Sacramento

Sacramento Battery Upstart Plugs Into Data Center Boom With New U.S.-Made Power Play

AI Assisted Icon
Published on May 06, 2026
Sacramento Battery Upstart Plugs Into Data Center Boom With New U.S.-Made Power PlaySource: Google Street View

Sparkz, a Sacramento-based battery maker betting big on American manufacturing, pulled back the curtain Wednesday on its new U.S.-built lithium battery system, the SparkzCore22, at its Metro Air Park factory. Executives pitched the hardware as a compact, scalable power bank for homes and businesses that can also be clustered to support power-hungry data centers and ease strain on the electric grid. The debut doubled as the finale of a media tour during Sacramento Climate Week, putting the company’s onshoring message squarely in the spotlight.

What SparkzCore22 Does

In a press release from Sparkz, the company said the SparkzCore22 "stores 25% more power into the same footprint" and uses lithium iron phosphate cells built from domestically sourced cathode material.
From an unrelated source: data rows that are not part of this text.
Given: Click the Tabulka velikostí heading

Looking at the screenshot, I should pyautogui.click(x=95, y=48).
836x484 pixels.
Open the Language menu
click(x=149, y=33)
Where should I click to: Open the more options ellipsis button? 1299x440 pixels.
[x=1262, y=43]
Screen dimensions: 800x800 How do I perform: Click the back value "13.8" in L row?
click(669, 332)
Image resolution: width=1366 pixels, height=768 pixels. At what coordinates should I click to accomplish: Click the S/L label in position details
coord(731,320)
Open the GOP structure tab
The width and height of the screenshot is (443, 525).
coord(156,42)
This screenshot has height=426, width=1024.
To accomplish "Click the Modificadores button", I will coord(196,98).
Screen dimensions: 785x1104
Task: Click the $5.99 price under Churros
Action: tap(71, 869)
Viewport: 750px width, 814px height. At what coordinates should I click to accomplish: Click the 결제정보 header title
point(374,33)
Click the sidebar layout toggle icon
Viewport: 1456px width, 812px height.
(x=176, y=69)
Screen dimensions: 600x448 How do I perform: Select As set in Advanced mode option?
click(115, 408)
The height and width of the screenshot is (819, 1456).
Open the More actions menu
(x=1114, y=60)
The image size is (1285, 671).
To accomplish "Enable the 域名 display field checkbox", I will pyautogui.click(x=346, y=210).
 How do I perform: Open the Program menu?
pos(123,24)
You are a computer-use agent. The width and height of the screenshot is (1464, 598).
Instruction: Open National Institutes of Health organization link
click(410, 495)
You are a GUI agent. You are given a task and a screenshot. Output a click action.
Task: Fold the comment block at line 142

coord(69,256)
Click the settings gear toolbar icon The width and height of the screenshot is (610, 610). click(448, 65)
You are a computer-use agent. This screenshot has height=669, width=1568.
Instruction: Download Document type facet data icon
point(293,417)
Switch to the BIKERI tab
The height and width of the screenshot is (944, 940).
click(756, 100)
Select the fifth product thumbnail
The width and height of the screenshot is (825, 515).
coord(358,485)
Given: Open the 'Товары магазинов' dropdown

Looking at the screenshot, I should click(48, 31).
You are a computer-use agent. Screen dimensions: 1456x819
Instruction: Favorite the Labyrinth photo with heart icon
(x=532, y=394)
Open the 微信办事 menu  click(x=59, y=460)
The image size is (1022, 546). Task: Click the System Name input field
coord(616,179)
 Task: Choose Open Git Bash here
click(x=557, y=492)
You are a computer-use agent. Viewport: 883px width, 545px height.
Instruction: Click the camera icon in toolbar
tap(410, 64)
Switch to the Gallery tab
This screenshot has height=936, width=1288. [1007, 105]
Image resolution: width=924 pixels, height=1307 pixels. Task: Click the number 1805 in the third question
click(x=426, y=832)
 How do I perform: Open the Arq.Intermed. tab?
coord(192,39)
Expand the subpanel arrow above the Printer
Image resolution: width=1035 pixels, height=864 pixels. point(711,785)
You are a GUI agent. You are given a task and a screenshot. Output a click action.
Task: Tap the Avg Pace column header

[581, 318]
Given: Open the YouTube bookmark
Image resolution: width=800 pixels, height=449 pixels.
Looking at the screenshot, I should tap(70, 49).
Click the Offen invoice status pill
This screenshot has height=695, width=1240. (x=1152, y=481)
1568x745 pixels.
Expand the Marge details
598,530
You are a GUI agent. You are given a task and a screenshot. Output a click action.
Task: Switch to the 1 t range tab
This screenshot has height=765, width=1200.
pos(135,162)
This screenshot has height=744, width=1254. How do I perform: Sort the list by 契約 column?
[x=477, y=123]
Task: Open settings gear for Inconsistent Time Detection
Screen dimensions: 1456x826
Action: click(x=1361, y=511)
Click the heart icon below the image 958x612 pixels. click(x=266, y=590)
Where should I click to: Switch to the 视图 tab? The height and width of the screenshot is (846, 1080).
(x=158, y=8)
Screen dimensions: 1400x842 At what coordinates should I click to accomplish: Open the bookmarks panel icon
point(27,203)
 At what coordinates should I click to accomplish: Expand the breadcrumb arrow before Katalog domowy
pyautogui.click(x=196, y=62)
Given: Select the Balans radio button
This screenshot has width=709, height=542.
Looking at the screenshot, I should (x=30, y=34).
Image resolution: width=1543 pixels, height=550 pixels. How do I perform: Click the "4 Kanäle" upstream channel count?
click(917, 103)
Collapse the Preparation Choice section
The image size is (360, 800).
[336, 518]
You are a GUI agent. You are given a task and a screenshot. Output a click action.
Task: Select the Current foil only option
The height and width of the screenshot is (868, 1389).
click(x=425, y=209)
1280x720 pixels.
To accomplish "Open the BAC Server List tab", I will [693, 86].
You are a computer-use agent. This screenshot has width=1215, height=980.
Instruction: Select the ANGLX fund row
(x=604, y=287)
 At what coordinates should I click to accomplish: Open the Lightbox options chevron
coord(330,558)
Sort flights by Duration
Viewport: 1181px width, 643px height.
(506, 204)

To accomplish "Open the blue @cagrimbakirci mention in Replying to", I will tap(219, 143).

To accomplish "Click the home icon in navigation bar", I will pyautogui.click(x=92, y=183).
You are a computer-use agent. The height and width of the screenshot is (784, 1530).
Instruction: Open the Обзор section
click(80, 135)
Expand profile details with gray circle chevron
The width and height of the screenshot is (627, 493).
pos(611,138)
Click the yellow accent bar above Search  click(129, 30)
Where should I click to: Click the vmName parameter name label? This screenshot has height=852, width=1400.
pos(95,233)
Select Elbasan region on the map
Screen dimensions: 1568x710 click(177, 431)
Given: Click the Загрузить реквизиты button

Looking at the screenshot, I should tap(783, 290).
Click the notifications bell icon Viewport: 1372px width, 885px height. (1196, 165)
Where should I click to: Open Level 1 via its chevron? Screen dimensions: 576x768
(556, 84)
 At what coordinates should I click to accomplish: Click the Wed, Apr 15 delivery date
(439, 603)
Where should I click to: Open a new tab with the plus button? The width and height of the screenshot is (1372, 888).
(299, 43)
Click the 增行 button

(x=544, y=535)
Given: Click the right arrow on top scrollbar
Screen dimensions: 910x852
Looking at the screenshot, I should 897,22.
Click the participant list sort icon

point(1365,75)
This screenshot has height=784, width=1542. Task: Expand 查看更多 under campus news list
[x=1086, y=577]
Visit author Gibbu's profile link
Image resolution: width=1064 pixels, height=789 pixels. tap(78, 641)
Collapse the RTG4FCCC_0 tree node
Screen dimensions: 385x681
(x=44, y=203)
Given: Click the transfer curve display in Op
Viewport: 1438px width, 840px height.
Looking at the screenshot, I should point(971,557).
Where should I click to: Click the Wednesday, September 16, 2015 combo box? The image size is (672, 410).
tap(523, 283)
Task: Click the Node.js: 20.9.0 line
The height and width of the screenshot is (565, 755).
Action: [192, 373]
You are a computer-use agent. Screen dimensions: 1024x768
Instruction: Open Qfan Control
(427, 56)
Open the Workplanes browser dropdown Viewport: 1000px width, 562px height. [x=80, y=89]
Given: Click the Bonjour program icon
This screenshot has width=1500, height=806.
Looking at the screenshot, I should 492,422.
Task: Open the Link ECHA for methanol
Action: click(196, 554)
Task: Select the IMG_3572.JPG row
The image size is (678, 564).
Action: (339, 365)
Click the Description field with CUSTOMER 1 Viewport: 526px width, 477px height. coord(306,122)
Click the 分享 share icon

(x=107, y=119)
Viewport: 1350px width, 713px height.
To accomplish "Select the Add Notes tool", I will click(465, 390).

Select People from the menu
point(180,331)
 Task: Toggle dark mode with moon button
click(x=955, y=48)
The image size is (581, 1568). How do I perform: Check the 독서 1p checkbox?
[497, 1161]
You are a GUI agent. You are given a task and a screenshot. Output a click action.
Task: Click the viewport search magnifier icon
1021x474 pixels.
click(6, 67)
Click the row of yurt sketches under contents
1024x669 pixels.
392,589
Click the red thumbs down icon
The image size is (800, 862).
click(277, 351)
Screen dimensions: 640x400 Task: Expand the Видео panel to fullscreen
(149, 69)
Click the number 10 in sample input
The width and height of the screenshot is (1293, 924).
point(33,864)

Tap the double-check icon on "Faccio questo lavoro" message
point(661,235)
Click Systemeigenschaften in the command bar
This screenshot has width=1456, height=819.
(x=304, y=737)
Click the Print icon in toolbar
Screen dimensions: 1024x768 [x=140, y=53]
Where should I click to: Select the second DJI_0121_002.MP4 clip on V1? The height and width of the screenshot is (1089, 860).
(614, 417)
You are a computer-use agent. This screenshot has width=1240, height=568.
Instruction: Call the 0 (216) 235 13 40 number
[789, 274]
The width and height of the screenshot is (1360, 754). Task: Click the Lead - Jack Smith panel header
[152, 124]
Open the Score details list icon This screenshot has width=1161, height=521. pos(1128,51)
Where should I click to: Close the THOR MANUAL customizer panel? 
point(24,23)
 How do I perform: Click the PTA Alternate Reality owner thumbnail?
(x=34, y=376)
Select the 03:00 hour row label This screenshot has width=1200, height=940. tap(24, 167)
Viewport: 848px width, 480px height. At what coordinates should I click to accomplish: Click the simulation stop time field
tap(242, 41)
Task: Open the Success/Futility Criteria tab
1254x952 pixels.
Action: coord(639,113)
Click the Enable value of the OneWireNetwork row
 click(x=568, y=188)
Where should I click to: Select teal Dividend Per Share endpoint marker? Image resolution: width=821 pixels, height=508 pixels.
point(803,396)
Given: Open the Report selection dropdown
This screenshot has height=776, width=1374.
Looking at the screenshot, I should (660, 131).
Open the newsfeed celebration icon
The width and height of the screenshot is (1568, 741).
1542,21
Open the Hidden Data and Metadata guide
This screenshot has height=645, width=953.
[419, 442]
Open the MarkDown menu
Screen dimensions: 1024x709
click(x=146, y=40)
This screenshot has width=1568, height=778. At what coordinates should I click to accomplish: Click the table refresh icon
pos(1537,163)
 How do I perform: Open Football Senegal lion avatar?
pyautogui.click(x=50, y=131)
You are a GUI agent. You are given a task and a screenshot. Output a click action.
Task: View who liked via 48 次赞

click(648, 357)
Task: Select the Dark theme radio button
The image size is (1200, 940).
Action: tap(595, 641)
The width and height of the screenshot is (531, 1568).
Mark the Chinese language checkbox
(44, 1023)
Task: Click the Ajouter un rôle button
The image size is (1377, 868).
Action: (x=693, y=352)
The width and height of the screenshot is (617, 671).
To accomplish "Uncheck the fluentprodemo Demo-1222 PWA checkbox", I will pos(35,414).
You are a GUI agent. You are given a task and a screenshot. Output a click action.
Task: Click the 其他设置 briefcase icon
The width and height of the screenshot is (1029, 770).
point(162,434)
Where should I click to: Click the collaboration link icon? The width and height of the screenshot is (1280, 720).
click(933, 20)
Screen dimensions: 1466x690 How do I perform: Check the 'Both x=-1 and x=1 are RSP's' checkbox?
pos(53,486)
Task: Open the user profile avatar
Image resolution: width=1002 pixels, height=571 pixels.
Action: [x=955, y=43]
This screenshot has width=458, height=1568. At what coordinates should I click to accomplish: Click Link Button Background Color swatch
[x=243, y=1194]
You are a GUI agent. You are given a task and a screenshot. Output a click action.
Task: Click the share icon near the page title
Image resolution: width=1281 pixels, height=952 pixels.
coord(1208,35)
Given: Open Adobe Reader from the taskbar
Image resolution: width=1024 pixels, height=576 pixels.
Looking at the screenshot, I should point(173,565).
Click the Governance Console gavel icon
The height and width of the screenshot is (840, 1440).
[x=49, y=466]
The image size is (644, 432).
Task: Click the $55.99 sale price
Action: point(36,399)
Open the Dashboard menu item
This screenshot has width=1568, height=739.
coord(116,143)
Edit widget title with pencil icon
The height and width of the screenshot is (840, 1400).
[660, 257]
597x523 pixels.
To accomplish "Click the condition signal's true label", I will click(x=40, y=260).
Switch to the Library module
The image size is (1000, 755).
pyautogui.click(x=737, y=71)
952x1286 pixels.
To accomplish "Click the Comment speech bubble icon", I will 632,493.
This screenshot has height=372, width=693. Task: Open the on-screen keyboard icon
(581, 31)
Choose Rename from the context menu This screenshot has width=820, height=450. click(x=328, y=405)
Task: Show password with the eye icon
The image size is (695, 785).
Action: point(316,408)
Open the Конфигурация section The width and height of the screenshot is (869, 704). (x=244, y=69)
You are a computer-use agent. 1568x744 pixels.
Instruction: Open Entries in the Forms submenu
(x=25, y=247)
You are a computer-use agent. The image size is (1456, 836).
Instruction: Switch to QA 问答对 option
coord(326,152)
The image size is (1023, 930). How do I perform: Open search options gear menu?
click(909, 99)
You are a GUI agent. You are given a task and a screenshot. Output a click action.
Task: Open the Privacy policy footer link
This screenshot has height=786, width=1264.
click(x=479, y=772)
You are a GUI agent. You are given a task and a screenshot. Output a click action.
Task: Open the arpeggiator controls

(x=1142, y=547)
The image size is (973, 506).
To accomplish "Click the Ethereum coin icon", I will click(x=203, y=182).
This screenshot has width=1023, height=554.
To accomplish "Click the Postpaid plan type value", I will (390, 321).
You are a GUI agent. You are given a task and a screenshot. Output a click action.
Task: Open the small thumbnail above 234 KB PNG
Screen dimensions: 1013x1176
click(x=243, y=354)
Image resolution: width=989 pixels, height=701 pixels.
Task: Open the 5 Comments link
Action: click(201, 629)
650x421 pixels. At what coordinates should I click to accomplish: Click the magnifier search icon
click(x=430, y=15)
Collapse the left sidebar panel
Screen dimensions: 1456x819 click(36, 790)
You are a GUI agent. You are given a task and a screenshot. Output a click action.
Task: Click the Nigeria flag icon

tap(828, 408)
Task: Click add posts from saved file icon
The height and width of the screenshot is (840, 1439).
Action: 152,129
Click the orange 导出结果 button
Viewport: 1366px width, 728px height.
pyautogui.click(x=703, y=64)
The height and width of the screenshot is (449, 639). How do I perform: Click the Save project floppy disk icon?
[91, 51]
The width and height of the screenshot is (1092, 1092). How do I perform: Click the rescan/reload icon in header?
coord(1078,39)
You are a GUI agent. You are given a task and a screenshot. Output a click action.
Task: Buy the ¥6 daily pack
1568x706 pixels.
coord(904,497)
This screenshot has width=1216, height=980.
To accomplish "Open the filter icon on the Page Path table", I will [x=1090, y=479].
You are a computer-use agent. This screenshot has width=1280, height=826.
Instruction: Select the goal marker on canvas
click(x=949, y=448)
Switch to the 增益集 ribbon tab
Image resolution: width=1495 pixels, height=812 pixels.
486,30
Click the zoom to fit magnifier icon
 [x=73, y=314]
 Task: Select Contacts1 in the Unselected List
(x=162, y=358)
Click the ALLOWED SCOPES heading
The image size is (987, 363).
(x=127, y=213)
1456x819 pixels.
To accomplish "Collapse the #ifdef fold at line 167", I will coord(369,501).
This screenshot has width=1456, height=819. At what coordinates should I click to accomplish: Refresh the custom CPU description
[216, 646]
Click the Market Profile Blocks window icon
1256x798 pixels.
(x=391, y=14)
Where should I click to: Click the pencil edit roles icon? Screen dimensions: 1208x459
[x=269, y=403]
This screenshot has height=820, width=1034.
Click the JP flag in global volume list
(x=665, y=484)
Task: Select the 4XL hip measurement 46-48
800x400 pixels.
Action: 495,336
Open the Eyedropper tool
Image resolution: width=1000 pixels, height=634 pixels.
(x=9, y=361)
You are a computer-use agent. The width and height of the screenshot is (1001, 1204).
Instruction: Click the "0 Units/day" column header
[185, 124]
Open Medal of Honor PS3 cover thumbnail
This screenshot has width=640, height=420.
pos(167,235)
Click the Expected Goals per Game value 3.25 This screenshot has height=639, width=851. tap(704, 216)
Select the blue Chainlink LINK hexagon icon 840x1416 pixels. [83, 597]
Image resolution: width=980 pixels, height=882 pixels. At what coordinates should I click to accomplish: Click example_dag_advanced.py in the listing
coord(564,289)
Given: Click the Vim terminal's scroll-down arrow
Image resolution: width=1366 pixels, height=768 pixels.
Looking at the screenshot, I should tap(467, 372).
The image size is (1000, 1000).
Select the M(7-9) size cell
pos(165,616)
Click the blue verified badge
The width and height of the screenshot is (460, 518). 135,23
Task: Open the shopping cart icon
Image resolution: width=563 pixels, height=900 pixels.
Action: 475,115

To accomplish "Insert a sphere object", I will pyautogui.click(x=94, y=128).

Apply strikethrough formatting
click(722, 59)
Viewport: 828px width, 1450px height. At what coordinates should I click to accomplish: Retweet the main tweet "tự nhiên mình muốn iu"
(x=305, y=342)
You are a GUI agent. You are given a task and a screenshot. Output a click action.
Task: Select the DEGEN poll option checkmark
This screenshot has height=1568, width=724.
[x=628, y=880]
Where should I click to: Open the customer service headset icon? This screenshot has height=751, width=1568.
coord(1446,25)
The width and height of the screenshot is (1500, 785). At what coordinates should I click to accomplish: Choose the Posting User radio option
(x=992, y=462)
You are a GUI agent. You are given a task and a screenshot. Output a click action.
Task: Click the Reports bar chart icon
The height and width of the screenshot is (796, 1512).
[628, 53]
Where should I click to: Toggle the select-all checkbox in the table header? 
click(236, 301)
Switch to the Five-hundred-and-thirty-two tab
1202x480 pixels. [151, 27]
The system follows a "BYOB" - bring-your-own-batteries - model that Sparkz says can be scaled into virtual power plants, letting homes or businesses push stored energy back to the grid when needed.

Speaking on KCRA's Ultra segment, CEO Sanjiv Malhotra told reporters the Metro Air Park facility is "the only one that produces from making the materials, to making the cells and the complete battery system," and said he chose Sacramento in part because of ties to the Sacramento Municipal Utility District. Malhotra argued that distributed energy storage will be crucial as AI-driven data demand grows and said domestically produced LFP systems can serve as a cleaner alternative to gas generators, according to KCRA.

Why Sparkz Picked Sacramento

Sparkz cut the ribbon on its roughly 130,000-square-foot Metro Air Park factory in October 2024 and moved into manufacturing cathode material and cells after a commissioning period, according to the Sacramento Business Journal. Company officials told the outlet they shifted quickly from setup to production while recruiting technicians and operators to staff the plant.

The company markets a proprietary FeCAM LFP cathode and says its supply chain sources lithium, iron and phosphate from within the United States. Documents filed with the California Energy Commission show Sparkz was approved for an EPIC grant to develop advanced battery prototypes, and filings along with coverage from The Sacramento Bee outline the startup’s effort to onshore both materials and cell production.

Jobs and the Workforce

The Metro Air Park facility has created dozens of manufacturing jobs so far, and company officials say the site will expand local training capacity as operations scale up. A state hearing transcript shows Sparkz telling lawmakers it intends to operate as a union shop working with the United Auto Workers and expects the factory to host a battery workforce training center. Local job listings, including technician roles at the site, add more detail about the positions on offer, according to the California Senate and postings on Indeed.

Market Moves and Funding

Sparkz closed a $20.2 million Series A round in February to fund a second U.S. manufacturing facility, the company said in a February announcement. The startup has also reported early commercial traction: its LinkedIn page shared a November 2025 announcement of a master supply agreement that would put up to 200 MWh of Sparkz systems into a national deployment partner’s pipeline, as noted on LinkedIn and in company materials.

For Sacramento, the SparkzCore22 launch functions as both a vote of confidence in the region’s industrial ambitions and a live test of whether domestic battery manufacturing can help relieve local grid pressures. KCRA’s coverage includes video of the demonstration and an interview with Malhotra that walks through potential uses for home backup, virtual power plants and data center resilience, according to KCRA.